• [TASK INSTRUCTIONS]
Where a line in the listing below contains the word "Switch", copy that line.

• [LISTED ENTRIES]
--------------------------------
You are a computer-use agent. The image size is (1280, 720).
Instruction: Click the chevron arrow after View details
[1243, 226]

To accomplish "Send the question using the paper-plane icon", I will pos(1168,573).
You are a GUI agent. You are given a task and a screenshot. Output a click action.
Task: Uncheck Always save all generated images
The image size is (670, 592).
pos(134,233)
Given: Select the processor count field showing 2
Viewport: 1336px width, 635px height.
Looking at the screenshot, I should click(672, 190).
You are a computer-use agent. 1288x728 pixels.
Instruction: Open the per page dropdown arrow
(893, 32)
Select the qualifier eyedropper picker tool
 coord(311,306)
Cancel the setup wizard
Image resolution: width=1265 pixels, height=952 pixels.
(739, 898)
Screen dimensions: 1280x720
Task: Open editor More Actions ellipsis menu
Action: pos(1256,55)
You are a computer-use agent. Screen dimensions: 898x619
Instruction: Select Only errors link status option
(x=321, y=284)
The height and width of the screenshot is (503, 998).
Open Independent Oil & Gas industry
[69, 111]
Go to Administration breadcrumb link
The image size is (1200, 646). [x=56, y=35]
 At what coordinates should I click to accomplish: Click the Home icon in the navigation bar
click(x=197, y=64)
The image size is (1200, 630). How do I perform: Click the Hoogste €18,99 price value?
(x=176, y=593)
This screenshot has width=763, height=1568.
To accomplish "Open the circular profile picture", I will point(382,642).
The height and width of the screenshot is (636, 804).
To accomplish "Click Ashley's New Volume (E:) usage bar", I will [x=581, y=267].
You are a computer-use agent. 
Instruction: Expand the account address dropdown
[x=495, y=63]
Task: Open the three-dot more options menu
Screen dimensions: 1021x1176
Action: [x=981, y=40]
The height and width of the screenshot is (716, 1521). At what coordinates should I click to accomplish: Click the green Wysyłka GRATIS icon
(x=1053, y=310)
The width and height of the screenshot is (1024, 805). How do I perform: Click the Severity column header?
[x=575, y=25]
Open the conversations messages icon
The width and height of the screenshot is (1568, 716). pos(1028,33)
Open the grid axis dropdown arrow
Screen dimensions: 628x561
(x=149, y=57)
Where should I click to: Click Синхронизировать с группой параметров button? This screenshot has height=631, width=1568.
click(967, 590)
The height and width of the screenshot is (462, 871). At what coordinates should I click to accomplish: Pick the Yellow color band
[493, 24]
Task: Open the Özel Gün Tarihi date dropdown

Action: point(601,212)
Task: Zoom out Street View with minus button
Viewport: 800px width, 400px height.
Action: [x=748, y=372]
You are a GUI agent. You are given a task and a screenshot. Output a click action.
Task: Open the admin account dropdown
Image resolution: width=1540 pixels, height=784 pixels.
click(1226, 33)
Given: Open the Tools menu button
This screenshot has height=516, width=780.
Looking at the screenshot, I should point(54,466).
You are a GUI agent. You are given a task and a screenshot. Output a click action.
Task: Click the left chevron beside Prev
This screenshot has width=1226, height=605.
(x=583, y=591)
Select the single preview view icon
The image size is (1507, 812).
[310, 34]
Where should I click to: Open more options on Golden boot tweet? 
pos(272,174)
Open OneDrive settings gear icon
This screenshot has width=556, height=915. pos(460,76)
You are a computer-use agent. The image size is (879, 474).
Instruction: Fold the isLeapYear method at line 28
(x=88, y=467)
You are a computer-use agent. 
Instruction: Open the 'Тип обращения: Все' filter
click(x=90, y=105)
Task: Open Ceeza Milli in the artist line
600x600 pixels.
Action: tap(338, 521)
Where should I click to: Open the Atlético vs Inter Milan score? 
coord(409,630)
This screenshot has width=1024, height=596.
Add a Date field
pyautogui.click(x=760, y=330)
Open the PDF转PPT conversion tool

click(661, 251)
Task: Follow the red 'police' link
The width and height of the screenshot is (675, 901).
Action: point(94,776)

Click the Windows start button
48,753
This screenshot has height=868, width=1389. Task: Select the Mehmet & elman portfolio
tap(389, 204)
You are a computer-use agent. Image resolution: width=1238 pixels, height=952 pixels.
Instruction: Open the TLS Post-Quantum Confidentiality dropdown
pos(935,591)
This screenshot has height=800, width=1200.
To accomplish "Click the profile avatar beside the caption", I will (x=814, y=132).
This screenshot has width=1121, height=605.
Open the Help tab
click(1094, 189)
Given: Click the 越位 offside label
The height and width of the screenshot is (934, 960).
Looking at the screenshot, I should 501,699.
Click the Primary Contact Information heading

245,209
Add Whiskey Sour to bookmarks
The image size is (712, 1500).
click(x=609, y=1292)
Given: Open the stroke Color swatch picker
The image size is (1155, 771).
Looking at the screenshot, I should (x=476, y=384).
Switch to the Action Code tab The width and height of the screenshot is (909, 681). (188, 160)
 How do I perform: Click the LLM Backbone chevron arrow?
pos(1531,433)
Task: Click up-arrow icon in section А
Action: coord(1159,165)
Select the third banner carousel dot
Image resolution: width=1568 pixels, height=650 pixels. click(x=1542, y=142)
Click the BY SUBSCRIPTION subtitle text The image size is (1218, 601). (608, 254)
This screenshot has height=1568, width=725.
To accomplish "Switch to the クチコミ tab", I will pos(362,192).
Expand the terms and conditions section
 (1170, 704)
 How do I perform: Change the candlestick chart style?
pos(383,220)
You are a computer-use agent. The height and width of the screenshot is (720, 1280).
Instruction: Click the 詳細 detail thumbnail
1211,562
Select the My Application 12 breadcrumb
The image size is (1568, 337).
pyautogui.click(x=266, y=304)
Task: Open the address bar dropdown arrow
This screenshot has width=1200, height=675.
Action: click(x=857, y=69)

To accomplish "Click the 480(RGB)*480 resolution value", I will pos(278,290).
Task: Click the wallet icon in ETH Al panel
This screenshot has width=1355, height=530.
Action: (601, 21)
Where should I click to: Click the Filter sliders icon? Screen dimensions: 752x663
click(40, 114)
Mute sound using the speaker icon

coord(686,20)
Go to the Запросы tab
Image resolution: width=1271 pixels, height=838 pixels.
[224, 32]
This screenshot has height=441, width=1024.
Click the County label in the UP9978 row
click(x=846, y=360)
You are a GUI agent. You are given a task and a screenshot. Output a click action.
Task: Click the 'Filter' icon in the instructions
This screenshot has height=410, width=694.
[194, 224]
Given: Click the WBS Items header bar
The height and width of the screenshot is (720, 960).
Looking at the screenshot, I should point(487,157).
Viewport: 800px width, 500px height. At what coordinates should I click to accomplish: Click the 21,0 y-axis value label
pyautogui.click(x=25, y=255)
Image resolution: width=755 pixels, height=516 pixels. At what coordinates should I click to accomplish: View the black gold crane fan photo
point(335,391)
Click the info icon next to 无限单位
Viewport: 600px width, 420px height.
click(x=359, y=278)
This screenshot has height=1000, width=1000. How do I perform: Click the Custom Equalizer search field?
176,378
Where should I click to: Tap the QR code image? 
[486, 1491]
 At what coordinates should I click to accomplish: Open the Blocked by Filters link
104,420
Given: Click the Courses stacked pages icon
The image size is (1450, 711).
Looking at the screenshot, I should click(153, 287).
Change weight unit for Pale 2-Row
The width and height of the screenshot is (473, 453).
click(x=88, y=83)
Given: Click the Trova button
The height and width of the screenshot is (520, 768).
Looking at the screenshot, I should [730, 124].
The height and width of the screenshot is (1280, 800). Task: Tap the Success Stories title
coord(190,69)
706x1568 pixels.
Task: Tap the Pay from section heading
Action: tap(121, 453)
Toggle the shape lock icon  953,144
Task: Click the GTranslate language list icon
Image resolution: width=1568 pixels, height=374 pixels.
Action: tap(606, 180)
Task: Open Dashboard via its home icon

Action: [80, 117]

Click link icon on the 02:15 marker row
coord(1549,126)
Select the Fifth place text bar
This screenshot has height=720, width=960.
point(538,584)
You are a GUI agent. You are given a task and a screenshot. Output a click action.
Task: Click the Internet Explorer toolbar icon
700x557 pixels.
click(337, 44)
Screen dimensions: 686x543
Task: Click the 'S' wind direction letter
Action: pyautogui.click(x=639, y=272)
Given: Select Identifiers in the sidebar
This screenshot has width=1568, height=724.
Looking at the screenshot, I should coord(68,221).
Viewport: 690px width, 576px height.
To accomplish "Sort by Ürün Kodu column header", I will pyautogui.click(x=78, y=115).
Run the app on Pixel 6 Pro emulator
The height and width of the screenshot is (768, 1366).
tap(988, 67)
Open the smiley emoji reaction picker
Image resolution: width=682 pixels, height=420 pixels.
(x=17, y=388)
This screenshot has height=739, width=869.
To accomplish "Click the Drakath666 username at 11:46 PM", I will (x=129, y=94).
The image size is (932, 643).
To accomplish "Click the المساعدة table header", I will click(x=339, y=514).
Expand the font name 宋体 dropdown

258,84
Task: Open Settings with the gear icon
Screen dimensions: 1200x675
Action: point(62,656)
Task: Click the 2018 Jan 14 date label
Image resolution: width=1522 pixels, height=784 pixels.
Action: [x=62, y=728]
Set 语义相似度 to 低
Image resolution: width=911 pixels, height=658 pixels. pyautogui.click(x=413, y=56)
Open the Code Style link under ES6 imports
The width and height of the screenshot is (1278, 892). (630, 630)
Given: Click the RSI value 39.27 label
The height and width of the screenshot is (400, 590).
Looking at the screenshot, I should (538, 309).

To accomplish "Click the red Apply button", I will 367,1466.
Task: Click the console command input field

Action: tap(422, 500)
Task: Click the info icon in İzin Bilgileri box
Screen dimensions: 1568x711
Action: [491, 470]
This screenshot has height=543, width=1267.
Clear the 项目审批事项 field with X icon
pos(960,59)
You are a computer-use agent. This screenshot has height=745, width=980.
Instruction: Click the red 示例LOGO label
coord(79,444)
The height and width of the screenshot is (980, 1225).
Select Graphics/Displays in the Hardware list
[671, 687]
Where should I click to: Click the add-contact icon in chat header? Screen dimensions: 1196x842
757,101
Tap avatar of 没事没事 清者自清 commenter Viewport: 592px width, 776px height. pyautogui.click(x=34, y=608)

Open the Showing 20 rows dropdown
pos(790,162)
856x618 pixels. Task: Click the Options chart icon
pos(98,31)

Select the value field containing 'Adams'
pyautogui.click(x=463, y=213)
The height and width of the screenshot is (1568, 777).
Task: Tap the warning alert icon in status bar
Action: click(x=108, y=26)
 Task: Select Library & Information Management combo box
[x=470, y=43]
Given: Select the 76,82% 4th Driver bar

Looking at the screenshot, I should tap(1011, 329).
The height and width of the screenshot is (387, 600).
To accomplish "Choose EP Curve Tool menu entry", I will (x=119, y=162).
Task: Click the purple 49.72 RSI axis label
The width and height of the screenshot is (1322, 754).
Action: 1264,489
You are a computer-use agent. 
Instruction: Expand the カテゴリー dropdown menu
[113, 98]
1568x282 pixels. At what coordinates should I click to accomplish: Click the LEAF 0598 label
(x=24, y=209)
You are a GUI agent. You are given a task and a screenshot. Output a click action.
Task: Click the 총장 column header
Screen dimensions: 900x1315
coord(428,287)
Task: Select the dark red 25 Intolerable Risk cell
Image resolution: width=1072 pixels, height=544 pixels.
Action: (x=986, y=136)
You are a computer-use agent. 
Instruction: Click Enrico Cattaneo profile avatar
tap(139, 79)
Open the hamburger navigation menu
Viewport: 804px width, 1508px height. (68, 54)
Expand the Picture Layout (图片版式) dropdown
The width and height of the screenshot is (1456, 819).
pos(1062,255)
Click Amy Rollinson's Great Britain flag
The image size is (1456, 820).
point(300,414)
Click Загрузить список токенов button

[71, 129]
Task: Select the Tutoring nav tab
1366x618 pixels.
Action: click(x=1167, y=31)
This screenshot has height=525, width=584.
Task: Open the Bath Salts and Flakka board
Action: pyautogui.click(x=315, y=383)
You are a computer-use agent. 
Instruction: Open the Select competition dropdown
--------------------------------
• [TASK SOLUTION]
Switch to the Action Code tab The width and height of the screenshot is (909, 681). (188, 160)
To accomplish "Switch to the クチコミ tab", I will pos(362,192).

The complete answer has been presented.